I probably shouldn’t do it.
But I feel I must cleanse myself, be honest about who I am, lay it out there so that one day, if I am judged, either by running again for political office or even at some heavenly pearly gates “manned” by politically correct sentries in the mists, I can say I came clean.
OK, here it goes:
In the past, I have made very derogatory and mean remarks about women too.
I don’t think I have ever inappropriately grabbed or engaged in bad physical conduct with a member of the opposite sex, so I won’t admit that.
But I have shown disdain, contempt, and a lack of decorum toward some women I’ve encountered.
I’ll admit that I’ve used that horrible C-word throughout my adolescence and adult life while venting my anger, my disappointment, my hurt and my rage toward members of the opposite sex, in both professional and personal circumstances.
I’ve said what have become totally unacceptable sexist words in private conversations with other men, and even some women including my wife, who I trusted keep those words and feelings in confidence.
Do I really feel bad about saying those things? Absolutely not. Unlike Trump, I won’t apologize.
I am, like Donald Trump, Hillary Clinton, and everybody else, a human being, with my own set of prejudices and my own history of bad behavior, habits and conduct that define Steven Kurlander, to a certain extent, as partly intolerant, sexist, and obnoxious, pure and simple.
So there it is.
What Donald Trump said stupidly in that “locker-room” interview, or his behavior toward beauty contestants, ex-wives, and others of the “fairer” sex, was certainly over the top.
But let’s admit it, both men and women alike, we’ve all been guilty of making these comments throughout our lives.
What’s dangerous about this overblown conception of inappropriate misogyny in politics is that it sets an impossible bar of behavior for politicians that are true, not phony, human beings.
It distracts from important conversations of issues and character about candidates in campaigns and sets unrealistic and ridiculous boundaries for both public and private behavior.
So if you can say one thing about this election, it’s that the concept of acceptable behavior by our public figures has devolved into a one-sided sexual decency test evolved from a “modern” woman’s concept of politically correct behavior.

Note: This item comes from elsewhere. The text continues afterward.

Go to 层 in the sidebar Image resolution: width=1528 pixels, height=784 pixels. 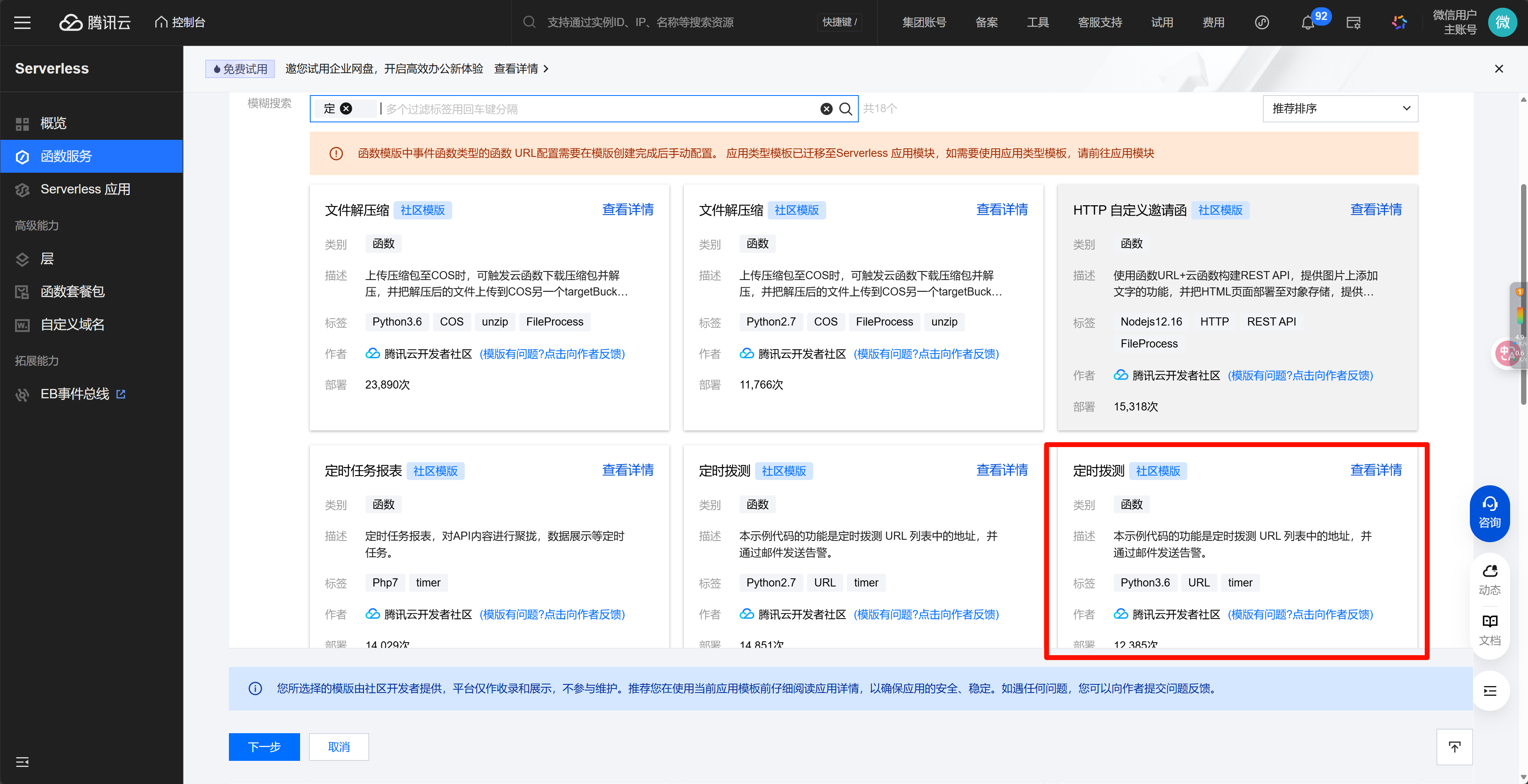point(47,258)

And men are at a distinct disadvantage — particularly older ones.
But the reality is that the recent sexist allegations of abject disrespect to women by Trump don’t mean a thing in terms of changing votes, particularly with women voters who are inappropriately clumped together as a sexual voting class.
So despite the great hype about Donald’s misogynist past, and the perception being laid out by the press and Hillary’s campaign, he is still connecting to alienated voters because he says what people think and feel, but don’t say, particularly to pollsters and the press.
He is a master of not only being crude, but exploiting voter frustration to win them over.
If the flawed Donald Trump wins, it will prove politically incorrect crude behavior still doesn’t matter much to voters, men and women alike.
I certainly hope so, now that I have admitted to being a somewhat obnoxious human being too.
Steven Kurlander is an attorney and communication strategist from Monticello, New York. He blogs at Kurly’s Kommentary and writes for floridapolitics.com.